1、目的及适用范围
该SOP用于规范体外水平检测蛋白-蛋白的相互作用的操作。
2、主要仪器及试剂
超声破碎仪、垂直混匀仪、离心机、Glutathione Sepharose 4B beads、PBS、PBST(根据实验调整triton-100的浓度)
3、操作步骤
3.1蛋白的诱导表达
3.1.1挑表达菌的单菌落至相应抗性的2mL LB液体培养基中,220 rpm 37℃摇菌过夜。同时摇空载体(例如pGEX-6p-1、pGEX-4T-2)的表达菌作对照。
3.1.2第二天,将摇好的1mL菌液接至相应抗性的100mL LB液体培养基中,220rpm 37℃摇菌至OD600值0.6~0.8之间时,加入终浓度为0.5mM IPTG诱导,220rpm 16℃诱导10~12 h。诱导前摇菌至OD600值0.6-0.8时,取出1 mL菌液室温12000 rpm离心,去除培养液将离心下的菌冻于-80℃保存,作为未诱导样品,按常规方法制备SDS-PAGE蛋白样品。
3.1.3第三天收菌,50 mL 离心管4℃ 5000 rpm离心10 min去除培养液,离心下的菌悬于10mL PBS (1mM DTT,1mM PMSF,1%Triton X-100)中(取出1mL作为诱导后的全菌样品,按常规方法制备SDS-PAGE蛋白样品),Φ6探头超声,超声时间2s,间隔时间5s,大约超声10 min。
3.1.4 4℃ 12000 rpm离心20 min, 上清使用一次性滤器(根据目的蛋白的分子量选择滤膜孔径直径)过滤至另一管中,准备过亲和层析Glutathione Sepharose 4B。如果不立即过亲和层析柱可将样品保存于-80℃。
3.2 GST Pull-down
3.2.1 Poly-Prep 层析柱中加入100μL Glutathione Sepharose 4B,用PBS洗beads三次,每次1ml。加入带GST标签的蛋白上清,约用100 mLPBS清洗杂蛋白。
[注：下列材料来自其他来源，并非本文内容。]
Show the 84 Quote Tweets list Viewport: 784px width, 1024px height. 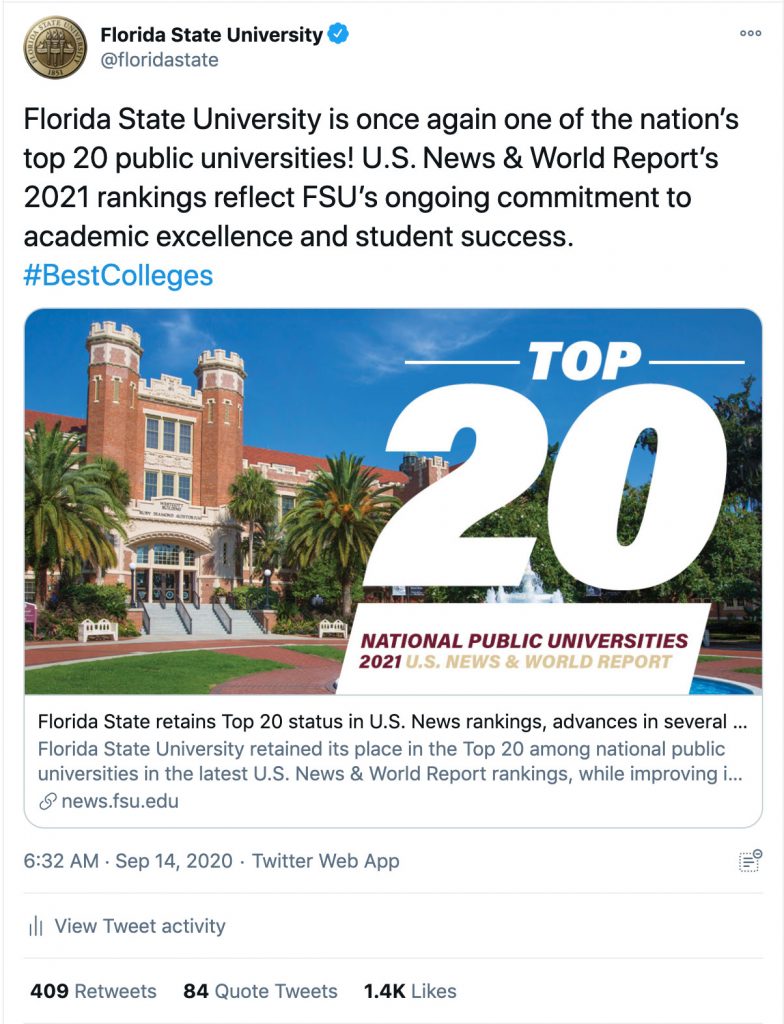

将已经结合上GST标签蛋白的Glutathione Sepharose 4B跑SDS-PAGE,测定GST融合蛋白的含量。
3.2.2 取结合到Glutathione Sepharose 4B的1-10μg GST融合蛋白和单独的GST 分别加入另一个带其他标签的蛋白上清(蛋白含量为1-10μg),4℃垂直混匀仪上结合2 h后约用100 mL PBST清洗杂蛋白。
3.2.3 将加入两种蛋白的Glutathione Sepharose 4B按常规方法制备SDS-PAGE蛋白样品。
3.3 Western- Blot Protocol检测
4、注意事项
根据两种蛋白结合力的强弱来调整加入蛋白的量。根据蛋白的性质决定结合的条件(温度、时间)。